High-probability Bounds for Non-Convex Stochastic Optimization with Heavy Tails
This addresses robust optimization in machine learning for scenarios with noisy or heavy-tailed data, offering theoretical guarantees that improve upon standard SGD analyses, though it is incremental in extending existing techniques to new conditions.
The paper tackles non-convex stochastic optimization with heavy-tailed gradients by proposing a method combining gradient clipping, momentum, and normalized gradient descent, achieving high-probability convergence to critical points with best-known rates for smooth losses under bounded p-th moments, and extends this to second-order smooth losses with arbitrary norms.
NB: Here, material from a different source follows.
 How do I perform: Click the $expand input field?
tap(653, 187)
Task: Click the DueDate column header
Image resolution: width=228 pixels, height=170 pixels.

We consider non-convex stochastic optimization using first-order algorithms for which the gradient estimates may have heavy tails. We show that a combination of gradient clipping, momentum, and normalized gradient descent yields convergence to critical points in high-probability with best-known rates for smooth losses when the gradients only have bounded $\mathfrak{p}$th moments for some $\mathfrak{p}\in(1,2]$. We then consider the case of second-order smooth losses, which to our knowledge have not been studied in this setting, and again obtain high-probability bounds for any $\mathfrak{p}$. Moreover, our results hold for arbitrary smooth norms, in contrast to the typical SGD analysis which requires a Hilbert space norm. Further, we show that after a suitable "burn-in" period, the objective value will monotonically decrease for every iteration until a critical point is identified, which provides intuition behind the popular practice of learning rate "warm-up" and also yields a last-iterate guarantee.